More on Wind Turbines and Other Difficult Energy Choices
The Wildlife Society, an organization of professional biologists, published a paper on wind turbines. I read through that understated and scholarly TWS piece and concluded that wind turbines are not benign or wildlife-friendly. In the world of tradeoffs— nuclear, solar, coal, gas turbines, wind Turbines— I am not sure which to prefer. I worked an internship for the Environmental Policy Center in 1980, studying transmission lines. At the center there was a team of experts (engineers, lobbyists, PR people, fundraisers, organizers) to oppose each source of energy: hydro, coal, nuke plants and transmission lines.
I occasionally asked, “What happens if all of you win?” I got funny looks.
And the standard answer: “All we have to do is conserve.”
I own a Prius, and I favor putting solar panels wherever they will fit. We recycle every household thing we can. I favor strong CAFE (Corporate Average Fuel Economy) standards notwithstanding my personal doubts about man-caused global warming, because they create a stable, level playing field for auto makers. Wind turbines are pretty if you own them and ugly if you don’t; they kill birds and bats.

--------------------

■ What you will do:
a - Summarize the essay on wind turbines and energy choices in three sentences.
b - Carry on the essay on wind turbines and energy choices past its final sentence.

--------------------

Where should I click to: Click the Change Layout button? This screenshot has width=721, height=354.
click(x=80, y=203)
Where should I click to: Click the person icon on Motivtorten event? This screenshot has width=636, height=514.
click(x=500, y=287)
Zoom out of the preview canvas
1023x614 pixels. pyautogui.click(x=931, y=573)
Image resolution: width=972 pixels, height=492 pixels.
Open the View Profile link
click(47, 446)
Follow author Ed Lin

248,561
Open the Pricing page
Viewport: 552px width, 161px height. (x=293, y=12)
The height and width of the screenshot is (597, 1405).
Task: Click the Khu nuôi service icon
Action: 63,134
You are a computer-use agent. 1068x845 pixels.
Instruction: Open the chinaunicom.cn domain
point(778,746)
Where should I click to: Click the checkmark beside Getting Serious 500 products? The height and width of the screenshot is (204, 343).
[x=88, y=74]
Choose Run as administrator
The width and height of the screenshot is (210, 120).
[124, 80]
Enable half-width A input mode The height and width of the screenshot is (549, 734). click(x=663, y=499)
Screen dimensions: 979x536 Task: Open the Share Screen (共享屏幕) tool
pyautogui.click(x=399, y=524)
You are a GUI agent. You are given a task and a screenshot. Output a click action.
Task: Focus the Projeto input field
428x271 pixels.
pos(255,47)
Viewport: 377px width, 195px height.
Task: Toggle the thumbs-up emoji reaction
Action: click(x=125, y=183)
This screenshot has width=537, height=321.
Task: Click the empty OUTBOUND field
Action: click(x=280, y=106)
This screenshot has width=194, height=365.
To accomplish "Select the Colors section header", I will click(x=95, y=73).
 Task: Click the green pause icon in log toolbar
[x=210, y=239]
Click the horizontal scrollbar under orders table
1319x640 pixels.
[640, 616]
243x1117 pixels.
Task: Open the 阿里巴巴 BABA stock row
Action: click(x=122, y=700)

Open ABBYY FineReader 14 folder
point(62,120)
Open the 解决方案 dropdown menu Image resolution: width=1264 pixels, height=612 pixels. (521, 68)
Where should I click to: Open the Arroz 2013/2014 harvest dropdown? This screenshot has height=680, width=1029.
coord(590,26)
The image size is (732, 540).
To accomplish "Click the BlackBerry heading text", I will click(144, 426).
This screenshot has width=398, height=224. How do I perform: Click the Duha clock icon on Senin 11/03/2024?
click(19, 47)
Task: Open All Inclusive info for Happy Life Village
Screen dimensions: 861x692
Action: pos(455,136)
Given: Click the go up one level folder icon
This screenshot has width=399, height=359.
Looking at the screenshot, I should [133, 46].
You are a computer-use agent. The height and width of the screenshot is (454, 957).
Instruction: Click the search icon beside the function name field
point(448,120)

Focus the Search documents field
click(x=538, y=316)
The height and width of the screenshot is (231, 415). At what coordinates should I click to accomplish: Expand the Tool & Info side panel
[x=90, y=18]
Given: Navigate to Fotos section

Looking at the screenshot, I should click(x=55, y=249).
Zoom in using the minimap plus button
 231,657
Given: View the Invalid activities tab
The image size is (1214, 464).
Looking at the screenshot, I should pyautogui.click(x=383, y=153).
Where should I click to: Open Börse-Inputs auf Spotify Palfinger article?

--------------------

■ Answers for each item:
a - After reading a paper on wind turbines from The Wildlife Society, a group of professional biologists, the author concluded that the turbines are not benign or wildlife-friendly, and remains unsure which energy source to prefer. During a 1980 internship at the Environmental Policy Center, the author saw teams opposing each energy source, and when asked what would happen if they all won, they answered that everyone need only conserve. The author drives a Prius, favors solar panels and strong CAFE standards despite personal doubts about man-caused global warming, recycles, and notes that wind turbines kill birds and bats.

b -
The only reasons people are building them are tax credits and state laws which require “clean” power.
Why don’t the railroads electrify their trains? The trains going downhill can generate power for the trains going uphill; the Milwaukee Road used to do this across Montana. The emissions would be at the power plants making the electricity, not the black-smoke belching diesel power plants in the locomotives. If there are 15 coal trains in a yard with four engines apiece, idling, think of the waste of diesel and the air pollution.